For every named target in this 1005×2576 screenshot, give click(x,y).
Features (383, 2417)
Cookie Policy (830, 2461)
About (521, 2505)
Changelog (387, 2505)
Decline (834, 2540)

● ● ● ● ●

• **Your goal**:
Copy the lines of the listing exactly. Skip none.

• **Response to the task**:
For every named target in this 1005×2576 screenshot, give click(x,y).
Features (383, 2417)
Cookie Policy (830, 2461)
About (521, 2505)
Changelog (387, 2505)
Decline (834, 2540)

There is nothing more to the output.